Dans le paysage musical français actuel, Bagarre semble insaisissable. Un pied dans la pop, un pied dans le club, au turbin dans les tremplins, hébergés dans l’indie… Nous sommes allés les rencontrer.
a quelque chose de l’énigme. Quand on écoute leur musique, quand on suit leur parcours, on est désarçonné : le groupe est partout et nulle part à la fois, dans les fêtes qui commencent après minuit chez les Fils de Venus, dans les showcases de tremplins à 20h, dans des disques de pop pour le label indie Rouge Vinyle, dans un format proto-hip hop sur scène… Face à la Seine sur la péniche de la Balle au Bond, on a essayé d’éclaircir leur identité avec eux.
“L’idée d’une scène ne t’aidera pas : en dehors du français, musicalement, nous ne sommes pas spécialement liés aux groupes qui nous sont proches. Mais on aime partager la scène avec Grand Blanc, Blind Digital Citizen ou encore Aamourocean”. Dès l’amorce de la rencontre, les quatre musiciens refusent toute affiliation, toute tentative de clarification par rapport à leurs contemporains.
Le club c’est d’abord un immense espace de liberté. Il s’y passe des choses très fortes sur le plan humain.
Car ils sont un groupe avant toute chose. Auto-alimentés par des personnalités variées et passionnées par des artistes extrêmement différents, ils fonctionnent exactement comme bon leur chante, tant dans la musique que leur parcours. Cette impression de grands écarts répétés dans leurs choix est quelque chose qu’ils cultivent: une certaine notion de la liberté. Ils nous laissent tout de même un indice sur ce qui motive leurs collaborations : “Quand tu regardes notre réseau au sens large, tu te rends compte que c’est avant tout un concentré de gens jeunes qui en veulent. Par exemple, les Fils de Venus ou notre label Rouge Vinyle”.
Aujourd’hui, ils viennent de signer chez le très gros tourneur Furax. Un choix motivé par une rencontre, mais aussi par l’obsession qu’ils ont pour la scène. Ils vont pouvoir y bétonner un show et le jouer à grande échelle partout en France. Du label indie au mega booker, ils traitent tout au cas par cas, à l’humain, à l’envie.
L’obsession du club
La musique et les textes du groupe, si variés soient-ils, sont obsédés par une notion presque mystique du club. “Le club c’est d’abord un immense espace de liberté. Il s’y passe des choses très fortes sur le plan humain. C’est une sorte de déchaînement, une euphorie, tu peux écrire toi-même ce que tu vas y vivre”. Cette figure pose, enfin, un cadre esthétique à l’art de Bagarre.
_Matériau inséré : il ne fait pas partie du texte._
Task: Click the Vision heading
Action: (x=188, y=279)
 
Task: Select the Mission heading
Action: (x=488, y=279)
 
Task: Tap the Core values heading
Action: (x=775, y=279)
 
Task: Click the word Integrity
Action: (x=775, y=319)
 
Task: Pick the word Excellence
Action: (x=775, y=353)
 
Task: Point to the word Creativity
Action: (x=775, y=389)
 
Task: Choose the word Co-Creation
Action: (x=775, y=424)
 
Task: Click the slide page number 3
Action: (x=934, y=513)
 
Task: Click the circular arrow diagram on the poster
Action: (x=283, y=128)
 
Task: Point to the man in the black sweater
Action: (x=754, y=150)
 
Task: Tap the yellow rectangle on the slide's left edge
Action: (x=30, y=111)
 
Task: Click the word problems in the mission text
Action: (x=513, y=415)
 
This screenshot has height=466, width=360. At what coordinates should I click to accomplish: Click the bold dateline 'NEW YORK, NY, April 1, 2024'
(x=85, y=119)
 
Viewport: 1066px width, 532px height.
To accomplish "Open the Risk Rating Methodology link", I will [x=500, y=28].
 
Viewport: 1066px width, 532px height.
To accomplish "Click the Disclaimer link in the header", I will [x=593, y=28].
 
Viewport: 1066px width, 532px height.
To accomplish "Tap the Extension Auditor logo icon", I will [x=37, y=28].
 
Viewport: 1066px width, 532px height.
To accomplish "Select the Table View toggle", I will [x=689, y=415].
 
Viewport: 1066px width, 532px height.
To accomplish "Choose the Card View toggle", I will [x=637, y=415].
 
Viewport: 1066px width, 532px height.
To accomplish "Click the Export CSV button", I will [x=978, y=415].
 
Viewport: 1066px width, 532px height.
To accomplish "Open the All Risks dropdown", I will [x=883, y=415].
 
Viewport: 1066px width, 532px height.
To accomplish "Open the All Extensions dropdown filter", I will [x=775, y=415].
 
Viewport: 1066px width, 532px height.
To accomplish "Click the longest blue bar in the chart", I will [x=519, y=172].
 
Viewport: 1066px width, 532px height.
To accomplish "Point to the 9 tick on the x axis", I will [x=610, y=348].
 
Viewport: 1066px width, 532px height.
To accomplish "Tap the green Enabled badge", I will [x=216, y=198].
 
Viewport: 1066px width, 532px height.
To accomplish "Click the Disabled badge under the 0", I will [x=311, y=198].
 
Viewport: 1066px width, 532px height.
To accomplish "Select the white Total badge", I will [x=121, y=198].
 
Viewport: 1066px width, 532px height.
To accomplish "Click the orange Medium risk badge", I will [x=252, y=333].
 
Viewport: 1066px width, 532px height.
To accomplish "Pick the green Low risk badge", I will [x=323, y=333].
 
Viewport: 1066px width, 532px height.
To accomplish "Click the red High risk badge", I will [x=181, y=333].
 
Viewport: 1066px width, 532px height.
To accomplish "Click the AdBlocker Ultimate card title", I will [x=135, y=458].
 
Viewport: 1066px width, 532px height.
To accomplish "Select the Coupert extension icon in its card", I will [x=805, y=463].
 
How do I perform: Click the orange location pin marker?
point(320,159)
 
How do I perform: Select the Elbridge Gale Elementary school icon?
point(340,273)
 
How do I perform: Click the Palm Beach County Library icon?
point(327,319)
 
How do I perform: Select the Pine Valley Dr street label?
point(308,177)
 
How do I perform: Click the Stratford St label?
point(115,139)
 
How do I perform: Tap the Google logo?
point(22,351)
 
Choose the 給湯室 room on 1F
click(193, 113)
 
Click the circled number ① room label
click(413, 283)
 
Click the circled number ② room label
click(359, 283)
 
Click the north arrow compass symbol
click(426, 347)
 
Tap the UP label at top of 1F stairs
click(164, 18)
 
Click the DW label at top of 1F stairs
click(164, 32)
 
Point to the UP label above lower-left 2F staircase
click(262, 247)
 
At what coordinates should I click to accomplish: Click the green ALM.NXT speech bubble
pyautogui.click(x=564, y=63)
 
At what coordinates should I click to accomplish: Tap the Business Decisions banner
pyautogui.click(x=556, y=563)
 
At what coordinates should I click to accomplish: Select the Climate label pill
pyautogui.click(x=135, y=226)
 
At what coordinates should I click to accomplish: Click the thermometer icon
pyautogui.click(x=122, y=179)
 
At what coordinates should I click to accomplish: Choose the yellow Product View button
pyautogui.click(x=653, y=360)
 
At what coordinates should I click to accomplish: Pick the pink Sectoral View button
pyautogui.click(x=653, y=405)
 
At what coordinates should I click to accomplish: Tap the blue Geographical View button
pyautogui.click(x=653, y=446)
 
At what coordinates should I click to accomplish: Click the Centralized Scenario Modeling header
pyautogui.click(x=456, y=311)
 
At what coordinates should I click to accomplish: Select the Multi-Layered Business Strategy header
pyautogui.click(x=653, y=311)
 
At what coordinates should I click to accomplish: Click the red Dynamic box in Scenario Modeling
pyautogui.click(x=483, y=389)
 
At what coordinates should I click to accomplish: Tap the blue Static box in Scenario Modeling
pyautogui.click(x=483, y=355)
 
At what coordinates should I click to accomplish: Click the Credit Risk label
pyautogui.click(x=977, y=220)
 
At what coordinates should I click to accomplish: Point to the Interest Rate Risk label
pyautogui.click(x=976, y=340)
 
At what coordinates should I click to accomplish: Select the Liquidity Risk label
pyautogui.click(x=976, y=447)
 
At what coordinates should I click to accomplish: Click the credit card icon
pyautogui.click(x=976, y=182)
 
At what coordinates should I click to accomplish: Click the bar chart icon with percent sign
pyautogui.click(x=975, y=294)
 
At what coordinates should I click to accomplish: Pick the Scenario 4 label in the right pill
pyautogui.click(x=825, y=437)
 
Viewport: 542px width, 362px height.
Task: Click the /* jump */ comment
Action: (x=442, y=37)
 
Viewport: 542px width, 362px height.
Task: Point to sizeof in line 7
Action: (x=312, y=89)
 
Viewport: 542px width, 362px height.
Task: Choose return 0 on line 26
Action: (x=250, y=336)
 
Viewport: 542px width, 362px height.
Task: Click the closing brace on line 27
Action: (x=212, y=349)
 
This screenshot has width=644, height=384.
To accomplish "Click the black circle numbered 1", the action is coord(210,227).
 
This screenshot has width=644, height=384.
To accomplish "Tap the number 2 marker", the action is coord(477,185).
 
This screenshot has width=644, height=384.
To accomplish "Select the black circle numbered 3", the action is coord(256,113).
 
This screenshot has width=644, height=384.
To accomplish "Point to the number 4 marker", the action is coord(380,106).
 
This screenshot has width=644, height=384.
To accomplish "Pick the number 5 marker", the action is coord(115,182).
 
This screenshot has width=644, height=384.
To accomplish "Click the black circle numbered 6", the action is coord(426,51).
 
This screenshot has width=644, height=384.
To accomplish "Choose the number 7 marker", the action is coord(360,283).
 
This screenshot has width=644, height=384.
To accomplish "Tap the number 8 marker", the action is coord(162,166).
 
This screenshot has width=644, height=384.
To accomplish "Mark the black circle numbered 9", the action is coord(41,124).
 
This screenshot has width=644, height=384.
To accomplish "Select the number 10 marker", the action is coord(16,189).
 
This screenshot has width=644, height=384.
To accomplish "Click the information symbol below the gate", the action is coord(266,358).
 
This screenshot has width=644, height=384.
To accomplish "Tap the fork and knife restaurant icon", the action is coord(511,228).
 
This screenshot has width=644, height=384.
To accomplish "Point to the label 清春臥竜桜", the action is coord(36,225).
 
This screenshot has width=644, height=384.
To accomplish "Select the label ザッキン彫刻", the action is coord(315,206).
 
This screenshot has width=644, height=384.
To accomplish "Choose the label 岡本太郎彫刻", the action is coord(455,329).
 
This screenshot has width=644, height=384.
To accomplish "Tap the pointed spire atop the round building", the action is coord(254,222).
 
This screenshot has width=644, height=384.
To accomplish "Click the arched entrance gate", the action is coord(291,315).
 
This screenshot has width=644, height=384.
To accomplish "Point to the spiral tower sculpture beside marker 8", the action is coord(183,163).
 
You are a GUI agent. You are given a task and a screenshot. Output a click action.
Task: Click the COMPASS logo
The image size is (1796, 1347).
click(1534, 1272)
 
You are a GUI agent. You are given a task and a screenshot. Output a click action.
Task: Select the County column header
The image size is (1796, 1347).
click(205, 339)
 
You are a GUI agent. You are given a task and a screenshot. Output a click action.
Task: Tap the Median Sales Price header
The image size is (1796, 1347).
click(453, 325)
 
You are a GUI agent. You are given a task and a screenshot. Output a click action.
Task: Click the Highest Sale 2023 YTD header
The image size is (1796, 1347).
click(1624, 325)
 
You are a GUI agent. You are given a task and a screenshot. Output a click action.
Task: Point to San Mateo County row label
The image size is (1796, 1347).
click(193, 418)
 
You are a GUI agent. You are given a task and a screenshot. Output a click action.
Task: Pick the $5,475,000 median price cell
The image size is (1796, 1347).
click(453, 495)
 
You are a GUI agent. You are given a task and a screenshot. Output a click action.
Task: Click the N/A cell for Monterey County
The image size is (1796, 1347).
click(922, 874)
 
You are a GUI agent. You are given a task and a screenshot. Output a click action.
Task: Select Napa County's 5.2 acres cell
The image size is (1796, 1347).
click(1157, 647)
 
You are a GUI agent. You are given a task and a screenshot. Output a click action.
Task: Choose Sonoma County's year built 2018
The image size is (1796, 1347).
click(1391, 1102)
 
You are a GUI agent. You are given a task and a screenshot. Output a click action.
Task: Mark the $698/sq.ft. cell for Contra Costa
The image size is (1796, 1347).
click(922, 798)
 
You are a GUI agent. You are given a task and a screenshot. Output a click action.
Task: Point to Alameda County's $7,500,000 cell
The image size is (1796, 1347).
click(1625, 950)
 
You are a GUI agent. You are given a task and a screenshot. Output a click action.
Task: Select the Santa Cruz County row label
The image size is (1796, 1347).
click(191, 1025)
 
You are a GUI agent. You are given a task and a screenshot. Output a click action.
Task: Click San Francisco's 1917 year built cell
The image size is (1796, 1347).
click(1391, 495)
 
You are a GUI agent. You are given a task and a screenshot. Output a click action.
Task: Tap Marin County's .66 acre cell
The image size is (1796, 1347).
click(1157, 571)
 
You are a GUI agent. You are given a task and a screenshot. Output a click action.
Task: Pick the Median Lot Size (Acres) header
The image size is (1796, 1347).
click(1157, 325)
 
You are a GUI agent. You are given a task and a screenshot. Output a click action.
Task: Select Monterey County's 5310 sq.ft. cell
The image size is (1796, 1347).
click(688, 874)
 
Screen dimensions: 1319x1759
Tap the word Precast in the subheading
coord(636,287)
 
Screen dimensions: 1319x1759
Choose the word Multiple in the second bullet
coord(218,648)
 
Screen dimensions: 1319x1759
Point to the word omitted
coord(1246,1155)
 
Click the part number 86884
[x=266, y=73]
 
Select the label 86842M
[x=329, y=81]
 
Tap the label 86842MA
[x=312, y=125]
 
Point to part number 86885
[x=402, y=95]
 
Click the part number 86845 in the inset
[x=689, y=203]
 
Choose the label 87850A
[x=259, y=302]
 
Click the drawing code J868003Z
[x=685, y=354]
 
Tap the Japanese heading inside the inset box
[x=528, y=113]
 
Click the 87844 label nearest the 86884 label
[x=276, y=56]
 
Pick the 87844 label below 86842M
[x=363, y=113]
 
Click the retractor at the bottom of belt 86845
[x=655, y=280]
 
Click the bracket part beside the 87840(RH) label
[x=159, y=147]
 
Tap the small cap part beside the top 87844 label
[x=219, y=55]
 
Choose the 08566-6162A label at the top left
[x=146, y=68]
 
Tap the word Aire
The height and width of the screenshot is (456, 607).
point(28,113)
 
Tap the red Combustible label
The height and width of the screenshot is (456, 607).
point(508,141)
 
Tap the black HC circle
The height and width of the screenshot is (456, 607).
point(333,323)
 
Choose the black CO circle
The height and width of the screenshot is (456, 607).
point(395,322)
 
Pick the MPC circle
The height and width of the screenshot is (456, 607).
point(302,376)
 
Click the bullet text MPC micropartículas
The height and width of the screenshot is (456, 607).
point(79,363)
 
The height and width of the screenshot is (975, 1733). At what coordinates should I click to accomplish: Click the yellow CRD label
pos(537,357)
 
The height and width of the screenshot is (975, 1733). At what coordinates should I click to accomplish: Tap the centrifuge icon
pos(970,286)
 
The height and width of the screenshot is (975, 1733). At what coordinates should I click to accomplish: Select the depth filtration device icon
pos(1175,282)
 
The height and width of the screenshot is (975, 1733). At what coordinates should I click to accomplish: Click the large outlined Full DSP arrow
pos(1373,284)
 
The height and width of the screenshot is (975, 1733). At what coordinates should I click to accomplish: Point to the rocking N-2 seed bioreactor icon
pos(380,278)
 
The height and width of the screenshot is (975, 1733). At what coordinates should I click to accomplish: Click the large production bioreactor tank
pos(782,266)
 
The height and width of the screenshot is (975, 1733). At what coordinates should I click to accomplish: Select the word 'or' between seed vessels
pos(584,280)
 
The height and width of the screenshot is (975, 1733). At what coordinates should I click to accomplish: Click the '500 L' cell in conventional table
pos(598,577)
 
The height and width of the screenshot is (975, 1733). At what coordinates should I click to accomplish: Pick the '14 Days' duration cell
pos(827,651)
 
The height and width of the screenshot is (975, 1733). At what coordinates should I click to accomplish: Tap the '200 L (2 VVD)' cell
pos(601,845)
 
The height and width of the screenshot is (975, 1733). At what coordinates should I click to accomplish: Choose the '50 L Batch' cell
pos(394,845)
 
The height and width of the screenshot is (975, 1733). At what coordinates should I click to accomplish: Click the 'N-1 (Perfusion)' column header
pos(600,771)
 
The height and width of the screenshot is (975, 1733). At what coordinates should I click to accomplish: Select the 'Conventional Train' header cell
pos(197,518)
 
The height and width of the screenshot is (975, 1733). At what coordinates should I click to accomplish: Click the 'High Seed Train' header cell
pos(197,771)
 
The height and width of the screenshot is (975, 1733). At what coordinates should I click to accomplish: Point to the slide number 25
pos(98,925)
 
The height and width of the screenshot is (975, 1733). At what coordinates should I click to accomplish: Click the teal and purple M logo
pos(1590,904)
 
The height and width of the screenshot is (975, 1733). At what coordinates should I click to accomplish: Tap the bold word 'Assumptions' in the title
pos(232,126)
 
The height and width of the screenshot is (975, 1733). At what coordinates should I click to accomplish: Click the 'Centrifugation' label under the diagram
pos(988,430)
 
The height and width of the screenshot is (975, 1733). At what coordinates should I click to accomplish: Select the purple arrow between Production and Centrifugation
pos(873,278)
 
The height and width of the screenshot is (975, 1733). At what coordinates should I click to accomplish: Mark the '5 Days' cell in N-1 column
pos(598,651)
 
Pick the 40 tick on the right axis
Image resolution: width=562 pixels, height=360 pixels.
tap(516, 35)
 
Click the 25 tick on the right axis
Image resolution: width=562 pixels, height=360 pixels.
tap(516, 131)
Mais n’allez pas y voir des popeux qui chantent la techno : “c’est dans les clubs que se sont développés les punks, qu’ont émergé des mouvements de sociétés comme l’émancipation de la scène gay aux États Unis, par exemple. C’est ça qui nous inspire”.
C’est bien par ici qu’il faut chercher l’identité du groupe. L’énergie libertaire d’un club, ils la piochent dans tous les mouvements : “Sur scène, on peut faire un morceau très pop puis une track dansante de huit minutes. On est par exemple autant marqués par Christine & The Queens car elle “dépasse” la simple musique que par Big Freedia, de la scène hip hop gay de la Nouvelle Orléans”.
On peut le ressentir à l’écoute du maxi 12” vinyle qu’ils ont sorti chez Rouge Vinyle. D’ailleurs, c’est encore un nouveau pont entre les héritages : le maxi 3 titres est plus un format électronique que pop à proprement parler, qui aurait, elle, tendance à sortir en 45 tours. Refuser d’être liés aux références du passé, aux différentes traditions de la musique, c’est pouvoir y piocher sans se poser de questions.
Il semble que nous ne soyons pas au bout des surprises que Bagarre nous réserve. À l’image du clip de “Mourir Au Club” tourné en forêt et bourré d’ambiguïtés, ces jeunes gens semblent avoir ça dans le sang. On a hâte de découvrir ce que l’avenir leur réserve.